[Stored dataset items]
· · · · · · ·
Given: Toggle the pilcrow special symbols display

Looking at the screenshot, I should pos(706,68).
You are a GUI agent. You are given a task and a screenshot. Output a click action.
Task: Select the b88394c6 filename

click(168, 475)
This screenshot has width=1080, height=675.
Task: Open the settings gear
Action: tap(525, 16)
· · · · · · ·
Please return every line of the listing above, reproducing each one without any change.

Given: Toggle the pilcrow special symbols display

Looking at the screenshot, I should pos(706,68).
You are a GUI agent. You are given a task and a screenshot. Output a click action.
Task: Select the b88394c6 filename

click(168, 475)
This screenshot has width=1080, height=675.
Task: Open the settings gear
Action: tap(525, 16)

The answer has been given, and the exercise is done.